_PASSAGE GIVEN_.
━━━━━━━━━━━━━━━━━━━━

Once again the people, the marriage, and the house, have survived the hanging of the outside Christmas lights. This year some gratuitous yard work was accomplished concurrently. In the process, we noted that at least one string of lights needs replacement for next year. Somehow there are a couple of dead spots along the string, in between sections nicely lit. I remember the strings where, if one bulb was burnt out, the whole string was dead, and others where only one bulb wouldn’t light but the rest of the string was fine, but never before extended sections that were dead while the rest of the string lit. For this year, what we have will do. Maybe we’ll watch for post-Christmas sales.
soon the house will look something like this
Photo by J. Harrington |
Thanks to the Better Half going above and beyond, many of the dead branches brought down by this week’s winds are picked up, stacked and ready to be fed into the burn pit if the weather ever cooperates. Meanwhile, the birds (goldfinches, chickadees, nuthatches, and woodpeckers) and squirrels (gray and red) are pouring into the feeders as if it were time for free Thanksgiving dinner. This morning’s moon was still visible and high in the sky at 9’ish. We had to abandon leaf blowing because today’s wind was largely blowing in a direction opposite where we were trying to blow the leaves. Maybe tomorrow prevailing winds will be more favorable.

━━━━━━━━━━━━━━━━━━━━

_WHAT YOU WILL DO_.
List every kind of bird that the passage about holiday lights and yard work names at the feeders. The material that follows is not needed for this exercise.

_COLLECTED DATA_.
━━━━━━━━━━━━━━━━━━━━

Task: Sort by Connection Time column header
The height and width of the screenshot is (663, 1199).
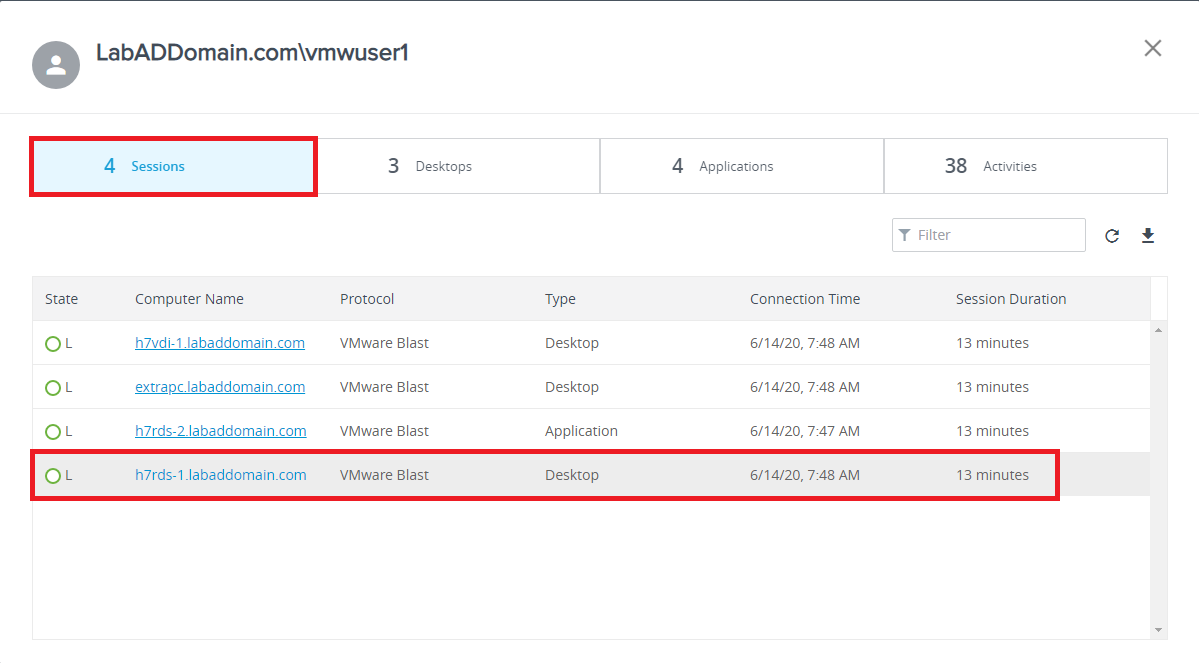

━━━━━━━━━━━━━━━━━━━━

_THE ANSWER_.
Goldfinches, chickadees, nuthatches, and woodpeckers.